Still, my body screams at wretched excess, barking back if the scales tip too much in a positive (aka, negative) direction. Moreover, I feel lethargic, losing my mojo; I just feel blah. So I always return to meals such as the following for everyday eating.These types of recipes are my panacea, and leave me feeling healthy and energetic. I’m not suffering when the end result tastes as delicious as the one I’ve penned below.
I’m a fan of sushi, and love the flavors of Japanese cuisine in general, so often use vinaigrettes heavy on the ginger and wasabi, as I did in this recipe. Edamame is also a favorite, which, according to WebMD , “…is a star legume”, packed with fiber, protein and a host of vitamins and minerals.
They’re served at most Japanese restaurants, in the pod, and available in the frozen section of local groceries. If you, like me, sometimes crave a salty snack, consider boiling up a batch of edamame pods in salted water. Before serving, toss with additional kosher or sea salt and have at it. They’ll stay fresh refrigerated for several days. Granted this not a dish for sodium-restricted diets, but it’s far better than a bag of chips, and shelling the peas from the pod keeps a girl from eating so fast. (With the following recipe, however, save yourself the time and buy them in your grocer’s frozen section, shelled.)
I tossed quinoa into the salad for good measure.
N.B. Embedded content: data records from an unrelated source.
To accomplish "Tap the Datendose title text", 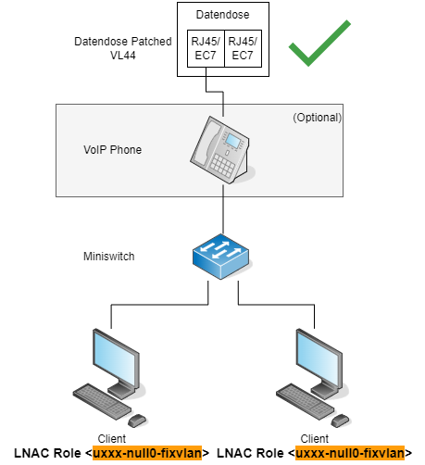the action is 223,15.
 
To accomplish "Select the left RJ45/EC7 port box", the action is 206,48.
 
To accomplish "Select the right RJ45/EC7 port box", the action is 243,48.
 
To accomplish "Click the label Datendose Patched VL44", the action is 123,48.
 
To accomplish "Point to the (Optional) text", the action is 318,118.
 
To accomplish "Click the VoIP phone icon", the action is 222,150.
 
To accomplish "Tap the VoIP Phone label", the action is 113,150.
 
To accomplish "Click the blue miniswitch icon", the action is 221,257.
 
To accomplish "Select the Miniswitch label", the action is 109,257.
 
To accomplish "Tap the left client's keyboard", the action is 102,401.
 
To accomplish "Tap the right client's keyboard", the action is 305,401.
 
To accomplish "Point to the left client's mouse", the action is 137,421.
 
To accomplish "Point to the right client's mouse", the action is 341,421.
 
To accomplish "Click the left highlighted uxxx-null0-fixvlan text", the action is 147,453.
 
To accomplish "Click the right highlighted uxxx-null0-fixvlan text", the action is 350,453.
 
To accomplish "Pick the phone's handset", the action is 206,143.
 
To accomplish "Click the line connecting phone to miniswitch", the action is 223,209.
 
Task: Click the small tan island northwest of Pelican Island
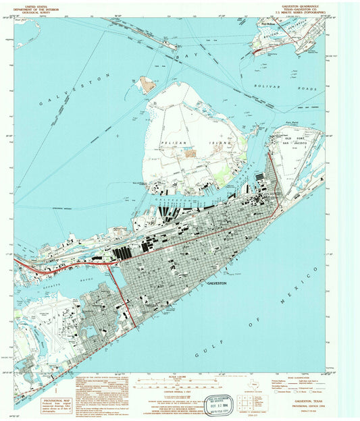[x=147, y=84]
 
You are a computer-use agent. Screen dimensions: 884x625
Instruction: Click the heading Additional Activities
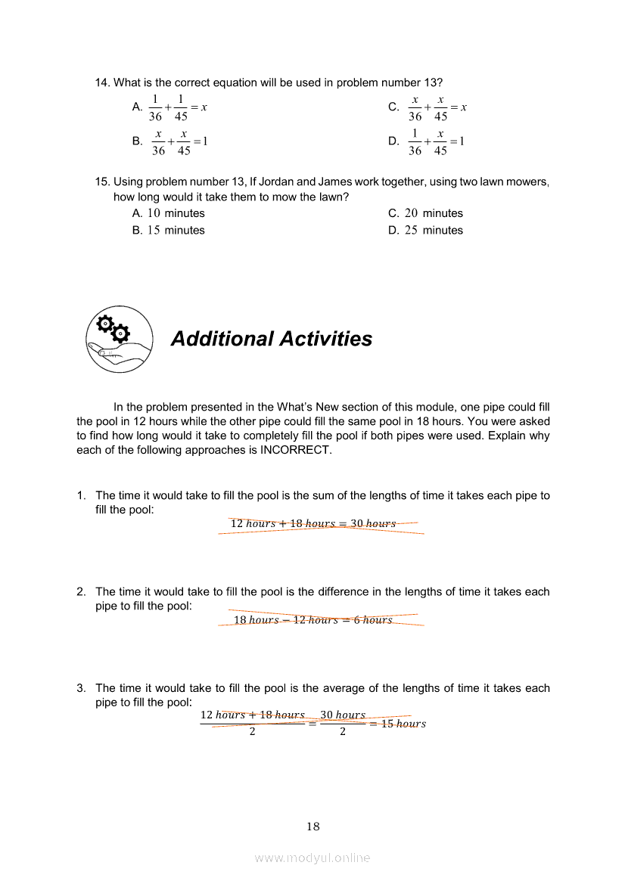(x=271, y=339)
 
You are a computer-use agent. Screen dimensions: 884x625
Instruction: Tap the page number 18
(x=313, y=827)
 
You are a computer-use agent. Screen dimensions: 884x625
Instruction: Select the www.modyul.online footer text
(x=312, y=858)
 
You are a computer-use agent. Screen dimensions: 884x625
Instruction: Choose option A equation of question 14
(x=179, y=108)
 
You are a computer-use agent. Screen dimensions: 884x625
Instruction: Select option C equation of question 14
(x=437, y=108)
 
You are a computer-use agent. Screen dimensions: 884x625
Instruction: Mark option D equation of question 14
(x=437, y=141)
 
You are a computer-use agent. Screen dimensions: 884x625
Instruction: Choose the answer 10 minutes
(x=176, y=213)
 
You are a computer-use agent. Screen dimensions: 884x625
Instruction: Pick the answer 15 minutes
(x=176, y=230)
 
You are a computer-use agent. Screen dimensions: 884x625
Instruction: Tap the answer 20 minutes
(x=434, y=213)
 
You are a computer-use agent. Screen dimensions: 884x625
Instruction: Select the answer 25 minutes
(x=434, y=230)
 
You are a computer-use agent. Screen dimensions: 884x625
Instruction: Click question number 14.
(x=102, y=82)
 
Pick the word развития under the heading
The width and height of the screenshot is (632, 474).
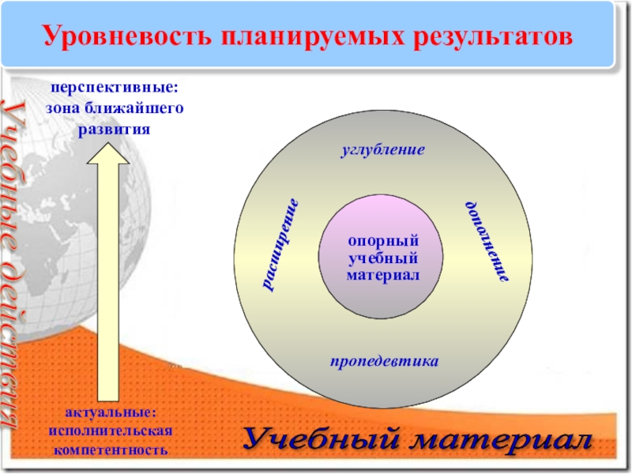115,127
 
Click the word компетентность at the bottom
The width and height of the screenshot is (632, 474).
110,450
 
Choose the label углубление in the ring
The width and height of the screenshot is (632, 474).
383,149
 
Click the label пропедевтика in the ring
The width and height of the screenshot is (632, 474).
383,361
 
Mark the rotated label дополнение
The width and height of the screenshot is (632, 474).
485,242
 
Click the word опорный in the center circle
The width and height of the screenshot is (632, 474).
383,241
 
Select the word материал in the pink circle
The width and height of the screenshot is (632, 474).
383,275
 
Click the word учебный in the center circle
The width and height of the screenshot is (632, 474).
383,258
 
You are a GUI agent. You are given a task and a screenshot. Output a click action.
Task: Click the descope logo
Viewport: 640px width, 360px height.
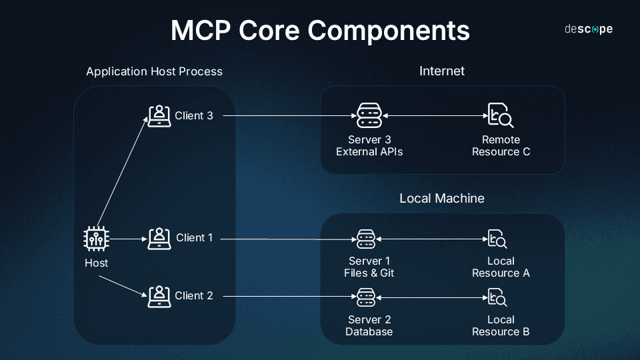click(588, 29)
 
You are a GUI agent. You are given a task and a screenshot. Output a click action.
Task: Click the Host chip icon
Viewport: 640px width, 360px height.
click(96, 239)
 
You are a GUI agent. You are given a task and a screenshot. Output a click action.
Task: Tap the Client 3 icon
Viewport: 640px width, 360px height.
click(159, 116)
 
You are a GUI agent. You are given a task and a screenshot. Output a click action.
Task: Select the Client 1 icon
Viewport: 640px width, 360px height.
click(159, 238)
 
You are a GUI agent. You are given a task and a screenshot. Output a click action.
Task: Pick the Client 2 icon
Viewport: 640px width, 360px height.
click(159, 296)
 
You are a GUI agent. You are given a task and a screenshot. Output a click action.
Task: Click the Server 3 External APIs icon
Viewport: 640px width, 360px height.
click(369, 116)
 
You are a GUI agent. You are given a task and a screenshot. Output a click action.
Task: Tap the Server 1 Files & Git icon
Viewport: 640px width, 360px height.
click(365, 239)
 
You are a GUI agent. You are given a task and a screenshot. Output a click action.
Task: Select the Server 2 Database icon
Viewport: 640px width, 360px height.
click(365, 296)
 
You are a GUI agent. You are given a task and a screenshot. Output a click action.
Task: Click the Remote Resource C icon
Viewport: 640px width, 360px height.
click(500, 116)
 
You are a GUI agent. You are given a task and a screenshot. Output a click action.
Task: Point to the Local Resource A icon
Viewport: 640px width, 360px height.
click(497, 239)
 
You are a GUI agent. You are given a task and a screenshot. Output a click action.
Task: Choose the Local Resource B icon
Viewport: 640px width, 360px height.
click(497, 296)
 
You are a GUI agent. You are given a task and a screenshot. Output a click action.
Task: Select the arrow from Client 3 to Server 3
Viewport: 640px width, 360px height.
click(287, 116)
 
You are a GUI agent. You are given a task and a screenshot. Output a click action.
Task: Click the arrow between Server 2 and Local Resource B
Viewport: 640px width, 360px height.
click(431, 296)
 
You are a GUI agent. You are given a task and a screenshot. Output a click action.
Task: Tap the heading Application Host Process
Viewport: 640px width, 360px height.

Many consider quinoa to be a grain, but actually it’s a grain-like crop known for its edible seeds. And, like edamame, it’s a nutritional powerhouse. Whole-grain quinoa contains more protein than any grain, and the protein supplied includes all nine essential amino acids. OK, enough of the health jargon. Just leave it at this: this salad is as delicious as it is healthy.
I may decide to conclude my Mother’s Day meal with something decadent and rich, and readily admit to indulging my fondness for fat and fried foods with the best of them. Butter is not my enemy; it’s a close friend, that itty bitty bit working so hard to make a meal taste good. Who else is willing to work that hard to please?
I’ve exercised my entire life battling the aftermath of carbonaras and creamy clam chowders — so what if some of it shows? What’s more stunning than a Ruben’s Renaissance woman — meta-mother of the universe — with her fresh-milk complexion; a women who is brilliantly, beautifully plump, in a generous-spirited way. This Sunday, chocolate cake is on the house: Happy Mother’s Day!
Note: This salad may be made up to 8 hours, refrigerated, in advance, reserving greens to stir in at the last minute before serving.